El roque de Fuera es más pequeño, alcanzando algo más de 3 hectáreas de superficie. Su forma es alargada, con dos vértices, el Picacho y la Pica de Tierra, de unos 65 m de altura cada uno. En su vertiente oriental existe una ladera conocida como la Pedrera, debido al cúmulo caótico de rocas fragmentadas que la cubren. Este roque es también muy abrupto.

La fauna vertebrada de estos pitones es destacada por la presencia de varios endemismos. Algunos como el lagarto gigante del roque de Fuera (Galliota galloti insulanagae), tiene aquí su única población conocida. Entre la avifauna sobresalen valiosas poblaciones nidificantes de petrel de Bulwer (Bulweria bulwerii) - la mejor de Canarias - , de paíño de Madeira (Oceanodroma castro) y de pardelas (Calonectris diomedea), entre otras.

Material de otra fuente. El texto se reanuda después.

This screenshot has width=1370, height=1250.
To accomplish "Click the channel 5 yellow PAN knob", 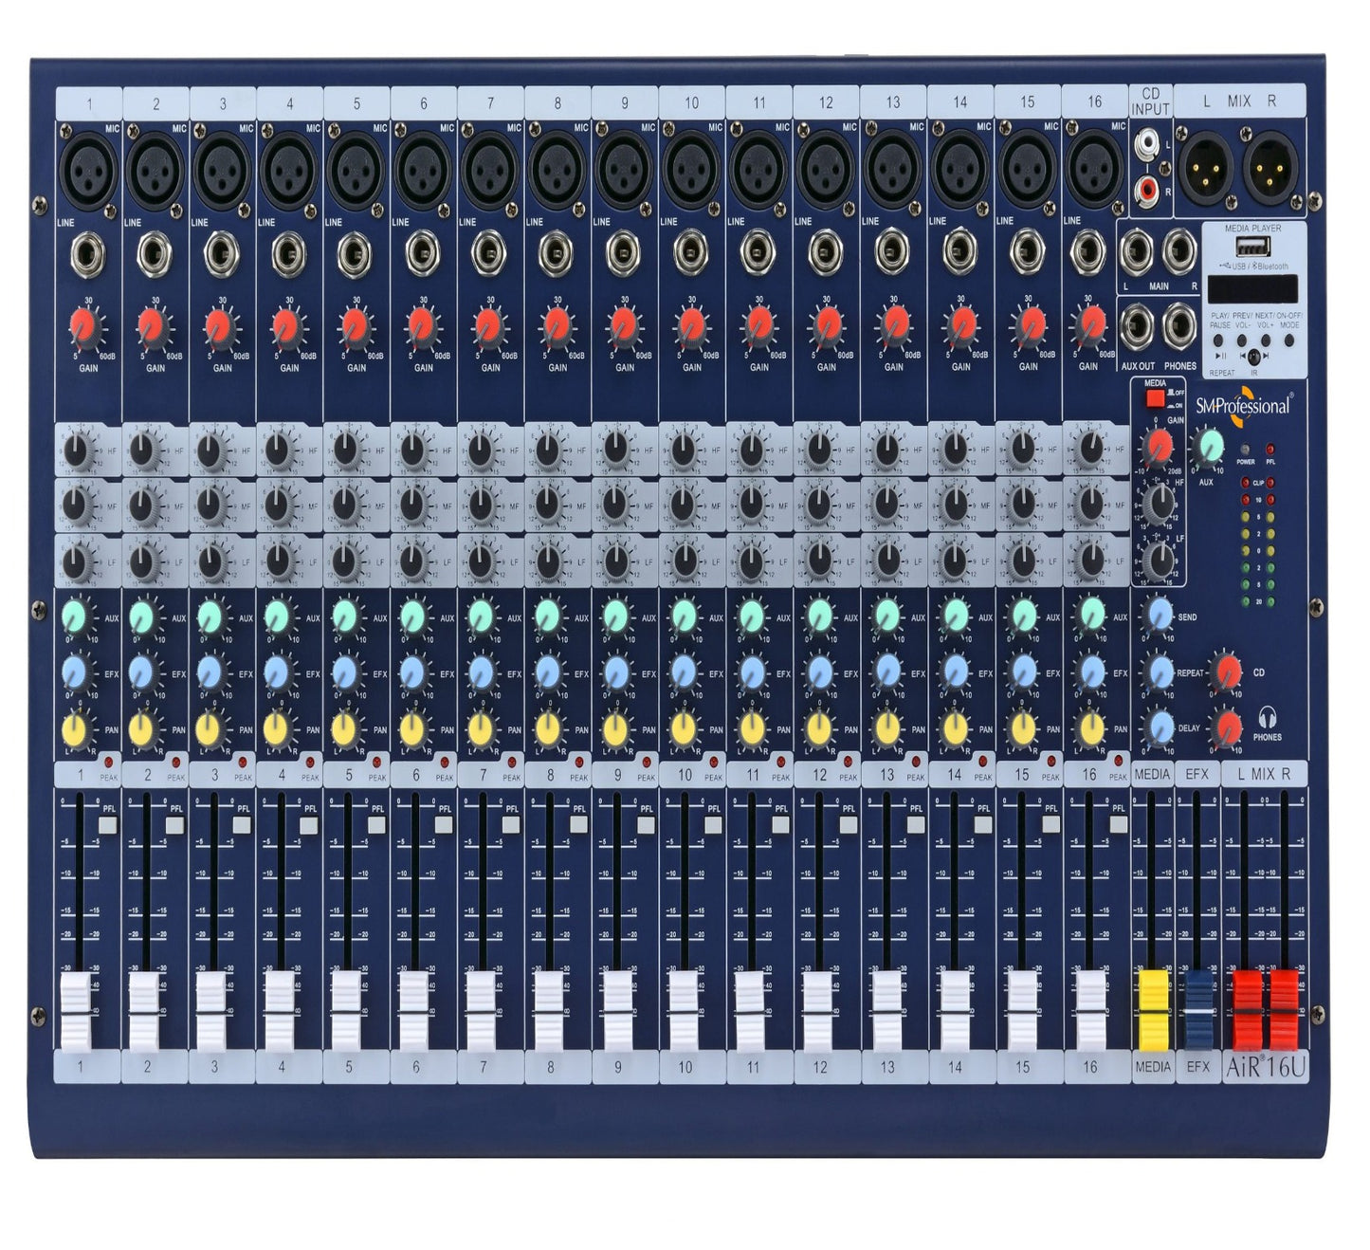I will click(x=342, y=728).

La vegetación se compone de especies xerofíticas y halófilas. En la cima del roque de Tierra sobresale un espectacular bosque de dragos, de casi un centenar de ejemplares, y además hay indicios de la antigua presencia de un sabinar. De las 65 especies de flora vascular censadas en ambos islotes, destacan algunas formas raras, como una coregüela (Convolvulus fruticulosus), varios bejeques (Aeonium haworthii) y un corazoncillo amenazado (Lotus maculatus), del cual se conocen muy pocos ejemplares en el roque de Tierra. Esta última especie está estrictamente protegida por el convenio internacional de Berna.

Los roques han sido tradicionalmente objeto de visitas para mariscar y cazar pardelas, actividades actualmente prohibidas. También, el mar que los rodea, es una zona rica en pesca. 

Hay evidencias de presencia humana en períodos prehispánicos, según se desprende de los hallazgos en una cueva sepulcral situada en un lugar casi inaccesible de las paredes del roque de Tierra.